Ward 3 Minneapolis City Council member Jacob Frey said the paid sick leave ordinance the council passed in May would “significantly help” people by letting them recover from illness without financial burden.
Paid sick leave passed after a previous version of the ordinance was scrapped and reworked over the course of seven months.
“Obviously you don’t want that work to be for naught,” Frey said.
He said he and others on the council are ready to testify against the bill if necessary, and added they have lobbyists working to stop the bill.
At the Feb. 8 House Government Operations and Elections Policy Committee meeting, Ward 8 council member Elizabeth Glidden told lawmakers the city chose to act on paid sick leave because the state failed to.
“We are all learning quite quickly which of you have an interest in the safety and security of the American worker, and which of you instead serve to enlarge the bottom lines of the corporate voices,” said Sanjeev Mishra, a leader with Neighborhoods Organizing for Change.

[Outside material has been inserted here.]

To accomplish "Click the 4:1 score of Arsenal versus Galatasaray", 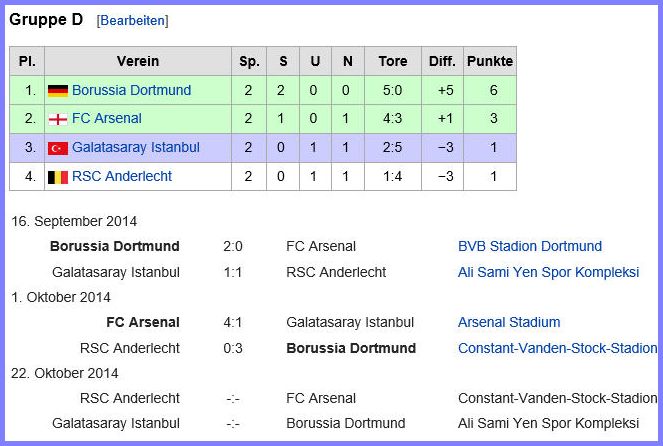I will coord(233,322).
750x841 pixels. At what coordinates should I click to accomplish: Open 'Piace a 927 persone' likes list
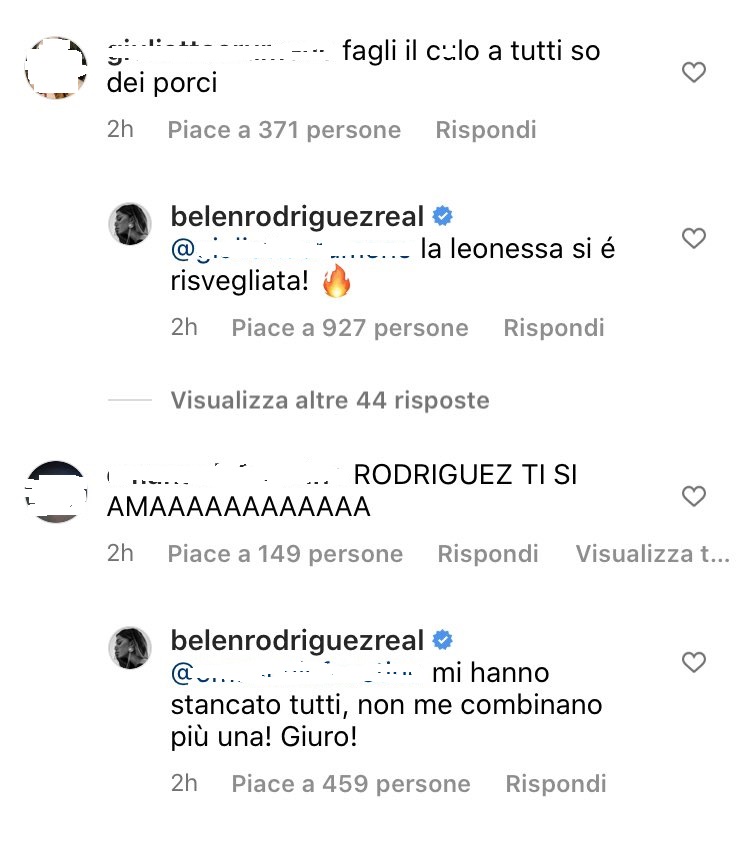pyautogui.click(x=350, y=328)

Small business owners and community advocates also voiced opposition to the bill at the meeting.
“[By passing this bill], you’d be telling the cities and counties in Minnesota that you know better than they do on how to govern themselves,” said Jeffrey Benny, St. Louis Park resident and owner of Benny Machine Company.
Frey said the bill’s effects could go beyond preempting sick leave and minimum wage increases.
“Depending on how they draft the statute, we could be prevented from doing practically everything but filling potholes,” he said.
Still, Pelowski said the statute wouldn’t stop employers from raising workers’ wages or providing paid sick time.
“[It] should be left up to the employer, not up to a municipality to mandate it,” he said.
After its latest committee approval, the bill will now head to the House Ways and Means Committee.
So far, the bill has gained bipartisan support, Garofalo said, and legislators have added provisions to the bill that Gov. Mark Dayton supports to increase its chance of approval.
Correction: A previous version of this story incorrectly stated Sanjeev Mishra's title. He is a leader with Neighborhoods Organizing for Change.